*Aim*:
Reproduce the records below, replacing every occurrence of "computer-use agent" with "desktop automation agent" and leaving everything else unchanged.

═══

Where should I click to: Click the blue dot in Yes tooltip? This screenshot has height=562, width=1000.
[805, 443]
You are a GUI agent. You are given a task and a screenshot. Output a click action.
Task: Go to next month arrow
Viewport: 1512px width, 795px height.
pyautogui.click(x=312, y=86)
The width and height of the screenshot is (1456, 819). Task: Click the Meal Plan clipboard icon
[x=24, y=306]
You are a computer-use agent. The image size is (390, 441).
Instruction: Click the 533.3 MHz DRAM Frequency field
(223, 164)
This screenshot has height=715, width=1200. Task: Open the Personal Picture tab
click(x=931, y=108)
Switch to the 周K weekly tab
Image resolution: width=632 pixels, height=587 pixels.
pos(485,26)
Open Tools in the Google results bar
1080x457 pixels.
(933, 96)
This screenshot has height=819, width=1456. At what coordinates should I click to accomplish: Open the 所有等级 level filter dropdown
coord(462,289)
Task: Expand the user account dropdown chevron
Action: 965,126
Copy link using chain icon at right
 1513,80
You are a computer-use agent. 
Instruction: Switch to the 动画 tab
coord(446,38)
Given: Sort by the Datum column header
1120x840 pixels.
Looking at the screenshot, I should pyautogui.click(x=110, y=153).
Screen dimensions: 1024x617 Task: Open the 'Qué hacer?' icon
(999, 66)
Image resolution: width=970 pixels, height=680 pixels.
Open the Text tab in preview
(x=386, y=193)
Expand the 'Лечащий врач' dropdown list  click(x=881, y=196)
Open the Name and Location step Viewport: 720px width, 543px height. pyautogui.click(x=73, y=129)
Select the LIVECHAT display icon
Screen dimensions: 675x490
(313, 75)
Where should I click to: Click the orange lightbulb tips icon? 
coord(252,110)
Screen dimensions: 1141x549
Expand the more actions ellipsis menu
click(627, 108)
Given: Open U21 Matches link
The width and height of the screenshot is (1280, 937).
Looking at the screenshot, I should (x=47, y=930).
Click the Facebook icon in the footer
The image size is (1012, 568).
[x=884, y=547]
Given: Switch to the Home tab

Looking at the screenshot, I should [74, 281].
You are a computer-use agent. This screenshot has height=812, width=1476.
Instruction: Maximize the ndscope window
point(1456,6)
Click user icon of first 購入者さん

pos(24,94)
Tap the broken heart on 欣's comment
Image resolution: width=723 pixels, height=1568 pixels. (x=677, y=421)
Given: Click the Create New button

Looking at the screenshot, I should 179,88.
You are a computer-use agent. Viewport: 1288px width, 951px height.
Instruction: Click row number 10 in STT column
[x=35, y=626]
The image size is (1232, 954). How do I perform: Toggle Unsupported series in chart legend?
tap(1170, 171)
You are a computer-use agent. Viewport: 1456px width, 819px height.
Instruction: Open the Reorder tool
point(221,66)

═══

*Answer to this problem*:
Where should I click to: Click the blue dot in Yes tooltip? This screenshot has height=562, width=1000.
[805, 443]
You are a GUI agent. You are given a task and a screenshot. Output a click action.
Task: Go to next month arrow
Viewport: 1512px width, 795px height.
pyautogui.click(x=312, y=86)
The width and height of the screenshot is (1456, 819). Task: Click the Meal Plan clipboard icon
[x=24, y=306]
You are a desktop automation agent. The image size is (390, 441).
Instruction: Click the 533.3 MHz DRAM Frequency field
(223, 164)
This screenshot has height=715, width=1200. Task: Open the Personal Picture tab
click(x=931, y=108)
Switch to the 周K weekly tab
Image resolution: width=632 pixels, height=587 pixels.
pos(485,26)
Open Tools in the Google results bar
1080x457 pixels.
(933, 96)
This screenshot has height=819, width=1456. At what coordinates should I click to accomplish: Open the 所有等级 level filter dropdown
coord(462,289)
Task: Expand the user account dropdown chevron
Action: 965,126
Copy link using chain icon at right
 1513,80
You are a desktop automation agent. 
Instruction: Switch to the 动画 tab
coord(446,38)
Given: Sort by the Datum column header
1120x840 pixels.
Looking at the screenshot, I should pyautogui.click(x=110, y=153).
Screen dimensions: 1024x617 Task: Open the 'Qué hacer?' icon
(999, 66)
Image resolution: width=970 pixels, height=680 pixels.
Open the Text tab in preview
(x=386, y=193)
Expand the 'Лечащий врач' dropdown list  click(x=881, y=196)
Open the Name and Location step Viewport: 720px width, 543px height. pyautogui.click(x=73, y=129)
Select the LIVECHAT display icon
Screen dimensions: 675x490
(313, 75)
Where should I click to: Click the orange lightbulb tips icon? 
coord(252,110)
Screen dimensions: 1141x549
Expand the more actions ellipsis menu
click(627, 108)
Given: Open U21 Matches link
The width and height of the screenshot is (1280, 937).
Looking at the screenshot, I should (x=47, y=930).
Click the Facebook icon in the footer
The image size is (1012, 568).
[x=884, y=547]
Given: Switch to the Home tab

Looking at the screenshot, I should [74, 281].
You are a desktop automation agent. This screenshot has height=812, width=1476.
Instruction: Maximize the ndscope window
point(1456,6)
Click user icon of first 購入者さん

pos(24,94)
Tap the broken heart on 欣's comment
Image resolution: width=723 pixels, height=1568 pixels. (x=677, y=421)
Given: Click the Create New button

Looking at the screenshot, I should 179,88.
You are a desktop automation agent. Viewport: 1288px width, 951px height.
Instruction: Click row number 10 in STT column
[x=35, y=626]
The image size is (1232, 954). How do I perform: Toggle Unsupported series in chart legend?
tap(1170, 171)
You are a desktop automation agent. Viewport: 1456px width, 819px height.
Instruction: Open the Reorder tool
point(221,66)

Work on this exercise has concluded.